Мастерсон открыл дверь машины и, опираясь на трость, выбрался из нее. Грей последовал за ним, после чего из джипа вышли все остальные
— Оставайтесь возле машины,— предупредил их коммандер. Мастерсон заковылял к костру, Грей — за ним. Профессор прокричал что-то на хинди. Поскольку Грей изучал индуизм и индийскую философию, он знал несколько фраз на этом языке, но их было явно недостаточно, чтобы понять, о чем идет речь. Однако по тому, как профессор переводил взгляд с одного лица на другое, можно было заключить, что он пытался отыскать какого-то определенного человека.
Индусы продолжали стоять молчаливой стеной, ощетинившейся примитивным оружием.
Вол, запряженный в телегу, тоскливо замычал, словно давящая атмосфера подействовала и на него.
Наконец Мастерсон встал между двумя чадящими кострами. Воздух был наполнен смрадом жареной печенки и горящих автомобильных шин. Грею стоило больших усилий не закрыть ладонью нос и рот. Macтepcoн указал рукой на грузовик и продолжал говорить. Грей различил в его тираде имя Арчибальда Полка и знакомое слово «бети».
Дочь.
Все мужчины уставились на Элизабет. Вилы и косы опустились. Неприкасаемые стали шептаться, тыкая пальцами в сторону американки. Человеческая стена распалась. Два мальчика с радостными воплями бросились в глубь поселка по узкому проходу между двумя каменными домами.
Мастерсон повернулся к Грею и сообщил:
— Ачхуты здесь очень уважают Арчибальда. Я не сомневаюсь: присутствие дочери столь уважаемого человека сделает их гораздо более дружелюбными. Нам не стоит ожидать от этих людей ничего плохого.
— Кроме дизентерии,— пробурчал Ковальски, подходя к Мастерсону и Грею вместе с остальными членами их группы.

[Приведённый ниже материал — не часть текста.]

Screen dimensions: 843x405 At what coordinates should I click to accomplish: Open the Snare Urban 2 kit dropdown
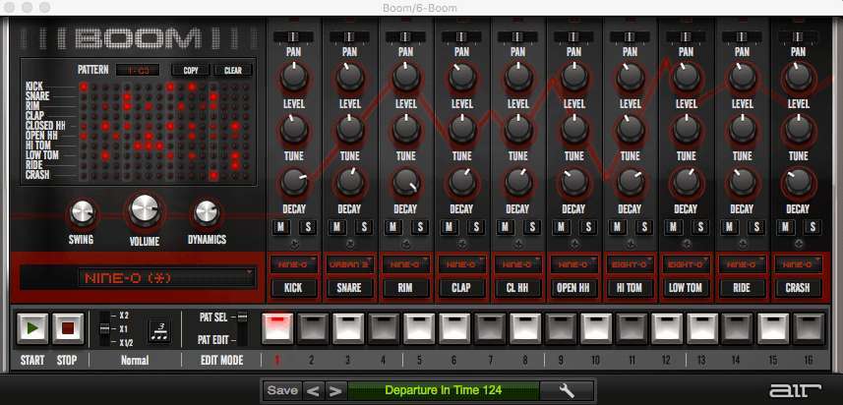point(349,264)
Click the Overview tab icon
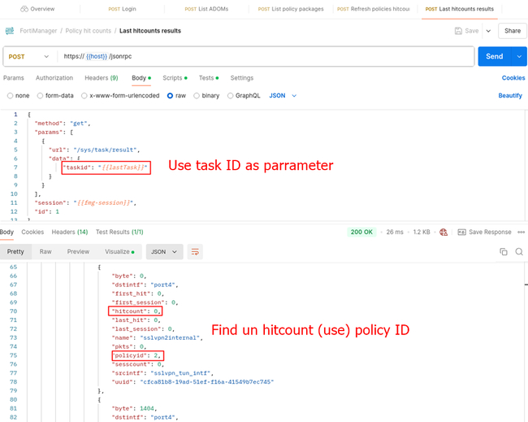Image resolution: width=528 pixels, height=422 pixels. 24,9
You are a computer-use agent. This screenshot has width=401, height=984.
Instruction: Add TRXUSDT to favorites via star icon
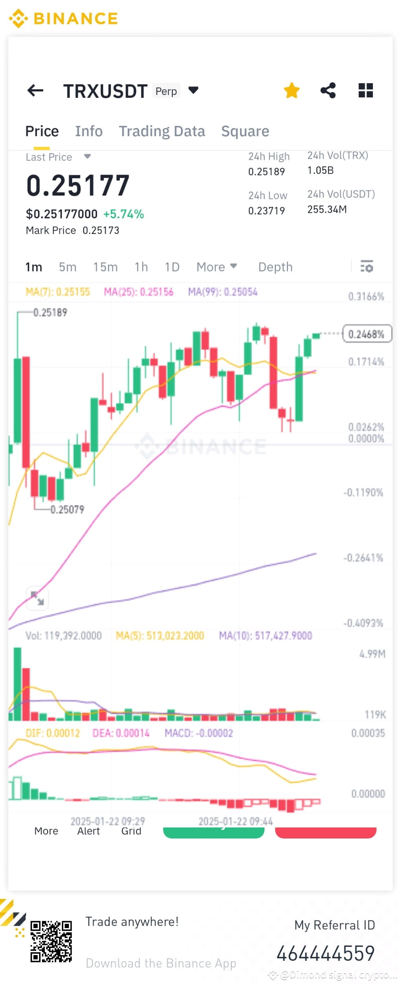(292, 90)
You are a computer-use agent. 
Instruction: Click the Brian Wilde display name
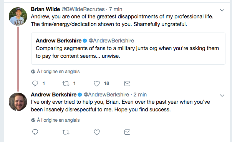pyautogui.click(x=45, y=9)
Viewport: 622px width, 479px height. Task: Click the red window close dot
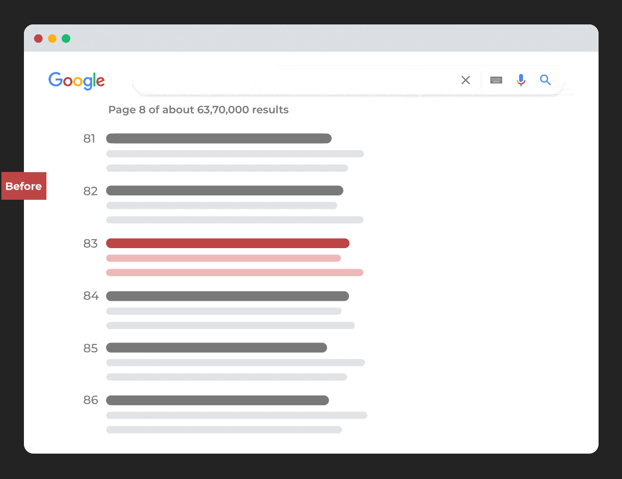[38, 39]
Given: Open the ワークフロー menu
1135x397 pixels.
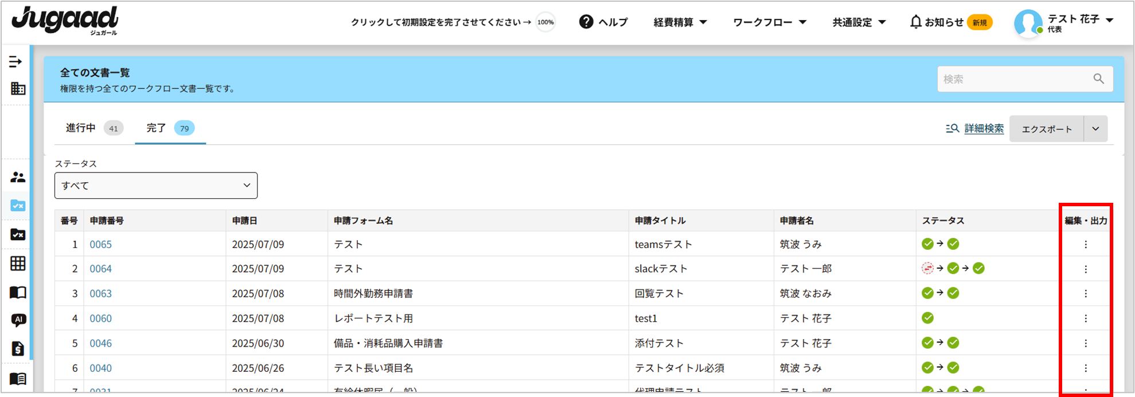Looking at the screenshot, I should [x=769, y=22].
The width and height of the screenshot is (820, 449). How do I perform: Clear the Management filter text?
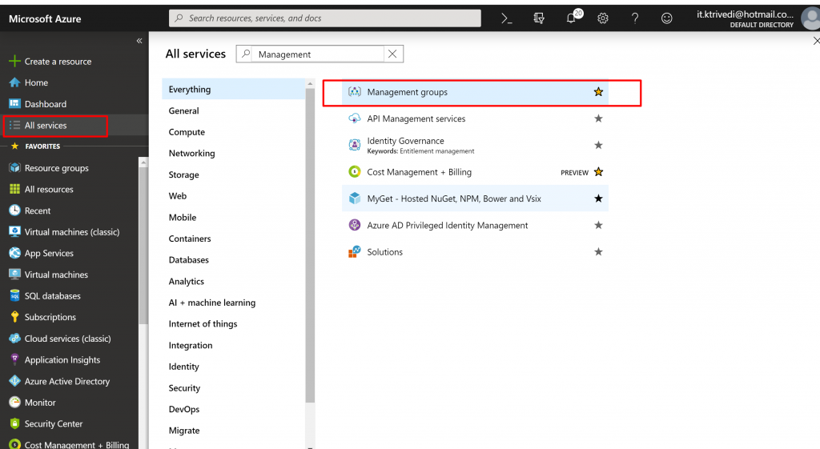tap(392, 54)

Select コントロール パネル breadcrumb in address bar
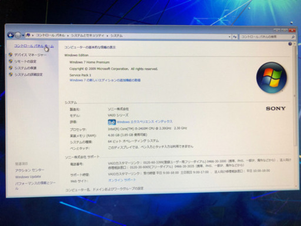click(x=50, y=35)

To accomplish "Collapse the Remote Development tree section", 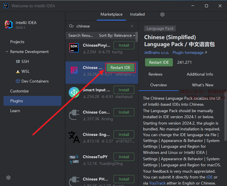I will point(7,52).
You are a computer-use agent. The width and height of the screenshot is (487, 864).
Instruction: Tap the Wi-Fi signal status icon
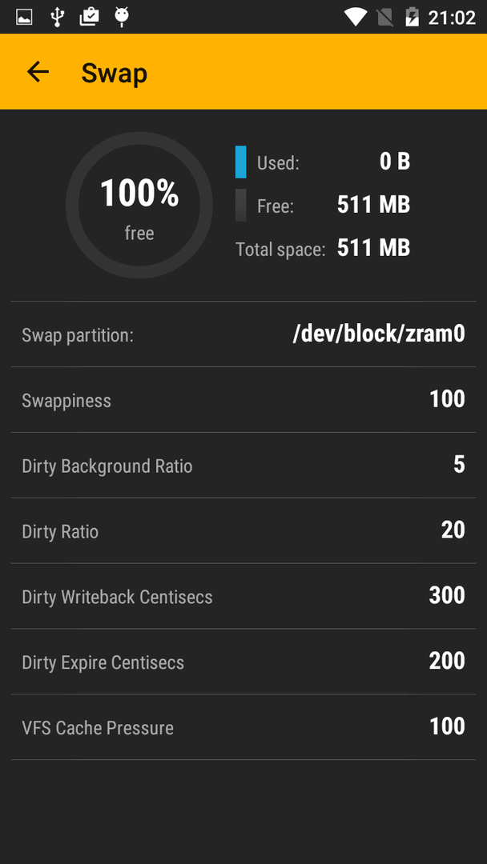(356, 17)
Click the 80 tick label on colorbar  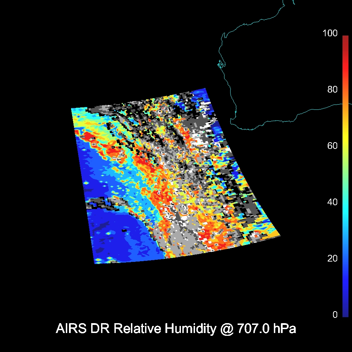[x=332, y=89]
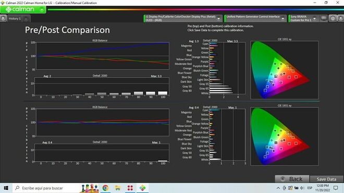Open the settings gear in top toolbar
344x193 pixels.
pyautogui.click(x=333, y=18)
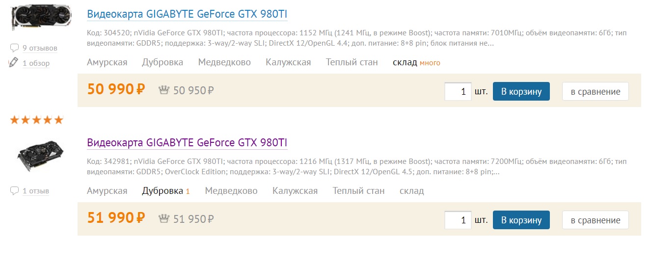
Task: Click the reviews speech bubble icon for first card
Action: point(14,48)
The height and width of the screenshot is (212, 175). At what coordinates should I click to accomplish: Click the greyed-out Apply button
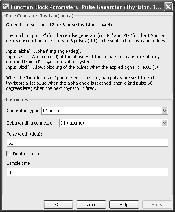157,205
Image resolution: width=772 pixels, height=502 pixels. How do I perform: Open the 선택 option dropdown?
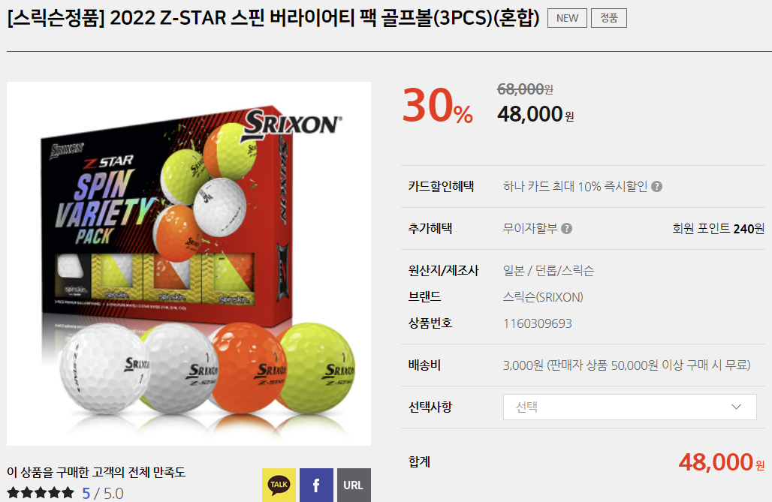point(630,407)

Элизабет заехала ему локтем в ребра.
Грей повел свою команду в поселок, чувствуя, что опасаться им все же есть чего, причем не только расстройства желудка.
20 часов 02 минуты
Элизабет прошла между двумя кострами. Поселок гудел, как растревоженный улей. Кто-то принялся громко колотить в самодельный барабан. Появилась женщина, лицо которой до половины было закрыто сари, и жестом пригласила их следовать за собой. Когда она повернулась, Элизабет заметила под вуалью искалеченную, покрытую рубцами кожу.
— Что случилось с этой женщиной? — спросила она, наклонившись к Мастерсону.
— Ваш отец упоминал о ней,— негромко ответил профессор, кивком указав на индианку.— Ее сына поймали, когда он удил рыбу в пруду, расположенном в поселении более высокой касты. Она отправилась туда, чтобы выручить мальчика, но тоже была схвачена. Жители поселка избили ее сына, а ей плеснули в лицо кислотой. В результате несчастная потеряла глаз и оказалась навсегда обезображена.
Элизабет похолодела.
— Какой кошмар!
Элизабет шла за женщиной, ужасаясь жестокости местных обычаев и одновременно восхищаясь волей к жизни и стойкостью этой индианки.
Женщина провела их через лабиринт узких кривых улочек, и они оказались в самом центре поселка. Здесь горел еще один костер. У деревянных столов, расставленных вокруг колодца, собрались люди, женщины сметали со столов опавшие листья и приносили блюда с едой. Повсюду бегали босоногие, полуодетые ребятишки.
Когда Элизабет проходила мимо жителей поселка, многие мужчины почтительно склоняли головы, а некоторые даже кланялись ей в пояс — по всей видимости, в знак уважения к ее отцу. А ведь она даже не знала, что он здесь был и тем более чем занимался.